Actionnaire salarié : attention aux clauses de bad leaver
Les clauses de bad leaver, insérées dans les pactes d’associés, incarnent l’intersection complexe entre le droit du travail et le droit des sociétés. Ces clauses, qui concernent souvent les salariés actionnaires, visent à assurer leur implication dans l’entreprise tout en permettant un contrôle accru de l’actionnariat. Mais lorsqu’elles sont mal rédigées, elles deviennent un terrain fertile aux contentieux.
En théorie, ces clauses imposent aux salariés quittant l’entreprise dans des conditions spécifiques – comme une démission ou un licenciement pour faute grave – de céder leurs parts à un prix inférieur à leur valeur de marché. Leur objectif ? Fidéliser les collaborateurs tout en préservant l’équilibre actionnarial. Cependant, leur mise en œuvre soulève des questions de compatibilité avec les principes fondamentaux du droit du travail.
Pour mémoire, la Cour d’appel de Paris, dans un arrêt du 12 mai 2022, avait invalidé une clause de bad leaver stipulant la cession des actions à leur valeur nominale en cas de licenciement pour faute grave. Les juges ont estimé que cette clause constituait une sanction pécuniaire déguisée, prohibée par l’article L. 1331-2 du Code du travail. En effet, toute mesure financière imposée à un salarié, et fondée sur une appréciation disciplinaire de son comportement, est illégale. Cette décision s’inscrit dans la lignée des protections spécifiques du droit du travail, visant à éviter les abus de pouvoir de l’employeur.
Au vu de la jurisprudence sur ce sujet, et notamment un arrêt de la Cour de cassation du 7 juin 2016, il semblerait qu’une clause de bad leaver n’est pas une sanction pécuniaire lorsqu’elle s’applique à toutes les hypothèses de départ, disciplinaires ou non. En conséquence, les rédacteurs de ces clauses doivent redoubler de vigilance. Une rédaction équilibrée, qui englobe l’ensemble des hypothèses de départ et garantit l’absence de déséquilibre significatif entre les parties, est essentielle.

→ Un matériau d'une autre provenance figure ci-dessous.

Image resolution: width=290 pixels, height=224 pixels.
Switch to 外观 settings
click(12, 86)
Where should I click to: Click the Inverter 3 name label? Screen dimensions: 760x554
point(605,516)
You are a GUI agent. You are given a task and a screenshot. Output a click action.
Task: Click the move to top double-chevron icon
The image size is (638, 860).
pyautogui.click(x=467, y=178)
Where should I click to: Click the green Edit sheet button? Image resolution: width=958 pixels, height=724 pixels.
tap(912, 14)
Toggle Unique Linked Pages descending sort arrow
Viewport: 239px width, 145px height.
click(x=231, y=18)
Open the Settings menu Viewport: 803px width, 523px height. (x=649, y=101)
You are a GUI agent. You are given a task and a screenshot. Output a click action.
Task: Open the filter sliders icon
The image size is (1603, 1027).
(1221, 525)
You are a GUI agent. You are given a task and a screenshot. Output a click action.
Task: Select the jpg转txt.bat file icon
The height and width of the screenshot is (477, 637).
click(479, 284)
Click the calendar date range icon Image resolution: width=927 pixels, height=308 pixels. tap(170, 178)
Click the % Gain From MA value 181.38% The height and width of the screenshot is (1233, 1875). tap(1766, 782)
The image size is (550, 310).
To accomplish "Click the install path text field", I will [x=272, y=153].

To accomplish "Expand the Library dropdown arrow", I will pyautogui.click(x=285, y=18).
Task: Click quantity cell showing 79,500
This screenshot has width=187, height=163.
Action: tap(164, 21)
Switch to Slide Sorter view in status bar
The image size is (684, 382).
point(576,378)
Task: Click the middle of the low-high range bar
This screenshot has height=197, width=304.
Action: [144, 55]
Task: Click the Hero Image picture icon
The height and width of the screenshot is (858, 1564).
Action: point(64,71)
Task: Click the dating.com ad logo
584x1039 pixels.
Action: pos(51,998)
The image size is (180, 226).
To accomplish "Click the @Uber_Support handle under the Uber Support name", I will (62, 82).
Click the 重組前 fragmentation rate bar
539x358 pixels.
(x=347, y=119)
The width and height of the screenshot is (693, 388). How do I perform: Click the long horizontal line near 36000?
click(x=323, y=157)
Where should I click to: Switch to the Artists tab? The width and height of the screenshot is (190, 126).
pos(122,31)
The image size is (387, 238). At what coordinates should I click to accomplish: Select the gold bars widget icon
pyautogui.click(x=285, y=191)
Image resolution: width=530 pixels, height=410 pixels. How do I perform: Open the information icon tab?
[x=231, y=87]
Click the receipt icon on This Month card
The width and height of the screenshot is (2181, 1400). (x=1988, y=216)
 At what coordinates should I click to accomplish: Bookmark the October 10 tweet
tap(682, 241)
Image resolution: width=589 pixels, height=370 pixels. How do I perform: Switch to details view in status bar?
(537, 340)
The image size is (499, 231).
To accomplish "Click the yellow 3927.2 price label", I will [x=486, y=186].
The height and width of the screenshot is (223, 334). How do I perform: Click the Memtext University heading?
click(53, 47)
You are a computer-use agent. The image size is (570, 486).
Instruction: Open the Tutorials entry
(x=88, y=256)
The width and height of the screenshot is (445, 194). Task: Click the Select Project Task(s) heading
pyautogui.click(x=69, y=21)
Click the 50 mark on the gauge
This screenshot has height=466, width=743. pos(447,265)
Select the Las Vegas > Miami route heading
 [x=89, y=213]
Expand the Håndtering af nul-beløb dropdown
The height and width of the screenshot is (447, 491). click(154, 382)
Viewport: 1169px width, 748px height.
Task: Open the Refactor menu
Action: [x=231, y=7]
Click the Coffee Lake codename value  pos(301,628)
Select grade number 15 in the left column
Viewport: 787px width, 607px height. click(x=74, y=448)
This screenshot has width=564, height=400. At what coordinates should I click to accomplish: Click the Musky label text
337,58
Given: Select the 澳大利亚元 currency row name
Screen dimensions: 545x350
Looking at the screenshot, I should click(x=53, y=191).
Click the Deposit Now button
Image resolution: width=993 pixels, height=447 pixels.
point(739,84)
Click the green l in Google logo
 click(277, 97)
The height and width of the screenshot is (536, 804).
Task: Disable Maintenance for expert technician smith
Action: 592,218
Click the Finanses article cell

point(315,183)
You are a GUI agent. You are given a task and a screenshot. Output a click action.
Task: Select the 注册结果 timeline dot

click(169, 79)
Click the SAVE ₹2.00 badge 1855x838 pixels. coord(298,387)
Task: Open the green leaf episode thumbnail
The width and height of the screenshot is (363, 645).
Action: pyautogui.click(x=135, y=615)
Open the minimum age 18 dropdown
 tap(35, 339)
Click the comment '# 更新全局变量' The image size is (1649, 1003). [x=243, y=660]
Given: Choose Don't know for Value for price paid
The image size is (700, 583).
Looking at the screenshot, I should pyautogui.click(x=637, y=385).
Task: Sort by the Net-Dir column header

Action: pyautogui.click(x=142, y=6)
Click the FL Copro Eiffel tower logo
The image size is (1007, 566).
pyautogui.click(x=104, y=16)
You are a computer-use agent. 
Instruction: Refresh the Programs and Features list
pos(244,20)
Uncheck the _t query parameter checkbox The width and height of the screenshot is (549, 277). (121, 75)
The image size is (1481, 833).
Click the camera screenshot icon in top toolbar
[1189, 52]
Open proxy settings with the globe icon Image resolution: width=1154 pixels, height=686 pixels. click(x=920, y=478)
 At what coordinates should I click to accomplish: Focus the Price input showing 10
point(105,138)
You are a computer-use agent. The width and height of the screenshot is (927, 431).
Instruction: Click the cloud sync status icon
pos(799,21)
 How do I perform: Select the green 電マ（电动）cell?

Plus largement, ces débats mettent en lumière un conflit structurel entre deux branches du droit. Le droit des sociétés, guidé par la protection de l’intérêt social et l’efficacité économique, s’oppose parfois au droit du travail, dont la priorité est la sauvegarde des droits des salariés. Les entreprises doivent donc naviguer avec précaution entre ces deux régimes pour éviter les litiges.
En conclusion, la clause de bad leaver, bien qu’utile pour protéger l’actionnariat, reste une arme à double tranchant. Une attention particulière à sa rédaction est nécessaire pour concilier les attentes des employeurs et les droits des salariés, tout en sécurisant juridiquement l’ensemble des parties.